Serial execution ($ ab -n 10 -c 1 http://localhost:8866/) gives 1.45 requests/second.

Parallel execution ($ ab -n 10 -c 10 http://localhost:8866/) gives 5.52 requests/second.

Extreme parallel execution(ab -n 100 -c 50 http://localhost:8866/) gives 7 requests/second, voila takes 30% CPU, but system is at 800%/100% (all cores). Most of the bottleneck thus seems to be the kernel starting here.

Using xeus-python

Using the async version, but now hardcoding it to use the xeus-python (xpython) kernel.

Serial execution ($ ab -n 10 -c 1 http://localhost:8866/) gives 2.8 requests/second.

Parallel execution ($ ab -n 10 -c 10 http://localhost:8866/) gives 13.19 requests/second.
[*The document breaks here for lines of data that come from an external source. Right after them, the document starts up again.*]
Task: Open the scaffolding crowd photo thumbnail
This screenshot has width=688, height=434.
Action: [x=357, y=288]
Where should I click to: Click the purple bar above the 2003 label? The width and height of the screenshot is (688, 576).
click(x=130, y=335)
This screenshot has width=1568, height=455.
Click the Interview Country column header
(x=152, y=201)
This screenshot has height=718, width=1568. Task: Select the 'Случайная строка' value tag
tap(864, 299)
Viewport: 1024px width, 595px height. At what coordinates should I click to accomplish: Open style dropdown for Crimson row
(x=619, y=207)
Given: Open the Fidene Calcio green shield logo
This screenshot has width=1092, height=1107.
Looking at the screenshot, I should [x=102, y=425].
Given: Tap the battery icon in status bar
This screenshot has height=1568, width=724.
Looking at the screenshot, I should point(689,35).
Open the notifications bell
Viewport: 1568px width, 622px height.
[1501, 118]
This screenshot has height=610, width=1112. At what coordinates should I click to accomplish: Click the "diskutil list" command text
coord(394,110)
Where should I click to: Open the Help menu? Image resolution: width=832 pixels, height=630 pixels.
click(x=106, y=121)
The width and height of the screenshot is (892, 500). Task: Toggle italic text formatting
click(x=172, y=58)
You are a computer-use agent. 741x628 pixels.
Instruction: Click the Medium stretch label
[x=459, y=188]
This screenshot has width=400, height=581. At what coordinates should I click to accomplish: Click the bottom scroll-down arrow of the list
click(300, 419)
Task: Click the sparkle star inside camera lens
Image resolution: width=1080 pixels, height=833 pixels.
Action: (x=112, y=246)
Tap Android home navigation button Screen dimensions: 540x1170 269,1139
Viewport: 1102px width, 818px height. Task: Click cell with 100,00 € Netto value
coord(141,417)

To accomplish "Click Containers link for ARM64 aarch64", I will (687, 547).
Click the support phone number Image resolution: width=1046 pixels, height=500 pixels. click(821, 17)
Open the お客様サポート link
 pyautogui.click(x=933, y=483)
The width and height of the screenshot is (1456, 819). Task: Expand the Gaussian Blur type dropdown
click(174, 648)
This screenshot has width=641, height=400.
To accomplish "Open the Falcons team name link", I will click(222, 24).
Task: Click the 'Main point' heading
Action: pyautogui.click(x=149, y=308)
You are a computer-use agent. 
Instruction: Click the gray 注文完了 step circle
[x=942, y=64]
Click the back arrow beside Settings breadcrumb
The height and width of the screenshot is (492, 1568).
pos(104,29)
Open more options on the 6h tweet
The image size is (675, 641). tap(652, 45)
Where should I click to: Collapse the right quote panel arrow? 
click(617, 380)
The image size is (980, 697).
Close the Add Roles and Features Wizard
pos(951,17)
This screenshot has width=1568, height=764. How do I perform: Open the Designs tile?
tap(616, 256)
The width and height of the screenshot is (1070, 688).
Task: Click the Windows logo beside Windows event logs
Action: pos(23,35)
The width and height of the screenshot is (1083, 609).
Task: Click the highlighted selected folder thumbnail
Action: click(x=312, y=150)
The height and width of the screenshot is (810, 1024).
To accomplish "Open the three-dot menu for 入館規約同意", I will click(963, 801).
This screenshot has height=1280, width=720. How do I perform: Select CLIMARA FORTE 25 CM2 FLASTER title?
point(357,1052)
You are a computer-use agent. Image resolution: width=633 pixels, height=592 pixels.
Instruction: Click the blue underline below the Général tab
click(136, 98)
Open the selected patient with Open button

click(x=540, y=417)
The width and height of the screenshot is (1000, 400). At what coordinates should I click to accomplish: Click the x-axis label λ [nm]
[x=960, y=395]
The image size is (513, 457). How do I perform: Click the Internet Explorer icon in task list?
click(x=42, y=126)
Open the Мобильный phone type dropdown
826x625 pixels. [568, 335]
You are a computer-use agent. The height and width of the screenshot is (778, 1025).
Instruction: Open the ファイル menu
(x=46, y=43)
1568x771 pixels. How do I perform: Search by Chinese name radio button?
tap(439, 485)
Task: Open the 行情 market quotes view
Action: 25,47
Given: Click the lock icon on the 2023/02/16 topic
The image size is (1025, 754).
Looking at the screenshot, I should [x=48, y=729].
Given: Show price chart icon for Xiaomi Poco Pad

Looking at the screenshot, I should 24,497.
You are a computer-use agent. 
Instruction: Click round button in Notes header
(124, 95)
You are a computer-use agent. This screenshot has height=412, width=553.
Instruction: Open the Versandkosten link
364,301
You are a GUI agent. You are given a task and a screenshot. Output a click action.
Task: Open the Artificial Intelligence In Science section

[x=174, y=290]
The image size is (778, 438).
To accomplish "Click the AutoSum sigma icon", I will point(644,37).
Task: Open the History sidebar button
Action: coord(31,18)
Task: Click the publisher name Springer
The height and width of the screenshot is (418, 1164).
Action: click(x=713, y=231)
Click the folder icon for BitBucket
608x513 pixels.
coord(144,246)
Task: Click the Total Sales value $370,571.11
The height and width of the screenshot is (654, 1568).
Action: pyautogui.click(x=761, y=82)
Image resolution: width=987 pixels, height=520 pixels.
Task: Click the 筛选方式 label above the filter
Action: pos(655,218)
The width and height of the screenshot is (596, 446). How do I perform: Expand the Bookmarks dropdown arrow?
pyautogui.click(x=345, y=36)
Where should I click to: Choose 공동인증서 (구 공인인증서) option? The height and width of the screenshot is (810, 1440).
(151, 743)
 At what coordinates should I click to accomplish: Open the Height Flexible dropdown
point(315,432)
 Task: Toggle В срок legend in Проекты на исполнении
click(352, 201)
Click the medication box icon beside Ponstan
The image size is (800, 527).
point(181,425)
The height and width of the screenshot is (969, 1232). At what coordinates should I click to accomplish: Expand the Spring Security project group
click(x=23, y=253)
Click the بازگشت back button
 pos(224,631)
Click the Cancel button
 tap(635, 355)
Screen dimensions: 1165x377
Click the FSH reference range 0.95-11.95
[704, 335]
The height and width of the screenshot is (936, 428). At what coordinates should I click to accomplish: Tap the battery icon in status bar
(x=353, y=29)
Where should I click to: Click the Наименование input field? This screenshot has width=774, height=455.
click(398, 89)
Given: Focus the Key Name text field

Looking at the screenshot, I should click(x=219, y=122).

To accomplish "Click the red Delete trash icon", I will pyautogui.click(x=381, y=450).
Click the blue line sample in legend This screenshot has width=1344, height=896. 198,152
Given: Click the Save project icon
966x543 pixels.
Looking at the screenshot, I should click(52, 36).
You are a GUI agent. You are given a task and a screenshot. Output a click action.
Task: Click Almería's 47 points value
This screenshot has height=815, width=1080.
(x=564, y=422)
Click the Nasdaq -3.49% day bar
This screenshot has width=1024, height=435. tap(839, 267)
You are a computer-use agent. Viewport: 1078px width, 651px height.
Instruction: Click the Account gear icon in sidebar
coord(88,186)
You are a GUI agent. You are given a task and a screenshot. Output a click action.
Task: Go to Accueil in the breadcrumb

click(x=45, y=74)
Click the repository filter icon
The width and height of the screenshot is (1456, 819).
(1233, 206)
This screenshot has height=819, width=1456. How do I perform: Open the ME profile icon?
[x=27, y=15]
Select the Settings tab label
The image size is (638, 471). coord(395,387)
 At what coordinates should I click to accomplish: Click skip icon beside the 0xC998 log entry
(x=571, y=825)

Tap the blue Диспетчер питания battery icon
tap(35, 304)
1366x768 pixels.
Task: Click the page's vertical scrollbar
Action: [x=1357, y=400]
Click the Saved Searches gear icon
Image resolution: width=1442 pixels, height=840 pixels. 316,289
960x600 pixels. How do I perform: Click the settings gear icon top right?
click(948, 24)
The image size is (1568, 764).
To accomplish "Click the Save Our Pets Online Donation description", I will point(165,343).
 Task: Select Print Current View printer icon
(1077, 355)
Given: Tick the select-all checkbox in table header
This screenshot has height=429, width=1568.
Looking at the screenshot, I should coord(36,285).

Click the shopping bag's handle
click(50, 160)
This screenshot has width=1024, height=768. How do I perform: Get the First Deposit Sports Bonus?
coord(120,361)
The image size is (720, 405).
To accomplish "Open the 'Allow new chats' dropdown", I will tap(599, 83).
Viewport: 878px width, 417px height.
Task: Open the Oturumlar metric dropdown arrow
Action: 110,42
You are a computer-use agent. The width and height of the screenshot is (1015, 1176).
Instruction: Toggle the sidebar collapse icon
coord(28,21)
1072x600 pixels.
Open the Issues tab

Extreme parallel execution ($ ab -n 100 -c 50 http://localhost:8866/) gives 16.43 requests/second. A significant >2x speedup!

Only starting a kernel

Taking out voila/tornado/jinja out of the equation, I explored how much time is spend on actually starting the kernel.

jupyter_client + async

Based on the async PR I started 200 kernels (xeus-python), at a rate of 16 kernel starts/second. Using py-spy and (GNU) time, that gave the following result:

. A lot of time is spend throughout different components of jupyter_clients, there is not single part that takes up most of the time

    User time (seconds): 4.87
    System time (seconds): 4.58
    Percent of CPU this job got: 73%
    Elapsed (wall clock) time (h:mm:ss or m:ss): 0:12.78

CPU usage for the benchmark program is 70% (~0.5-1 core out of 4 is used). Quite some time is spent in overhead of jupyter_client it seems, for instance, Session is a configurable, which is created in write_configuration_file (below figure, on the left):

jupyter_kernel_mgmt + async

The same 200 kernels (xeus-python) are started with jupyter_kernel_mgmt (an alternative to a subset of jupyter_client), which is also hacked a bit to get more async communication, to see how far we can push it. This leads to 24 kernel kernel starts/second.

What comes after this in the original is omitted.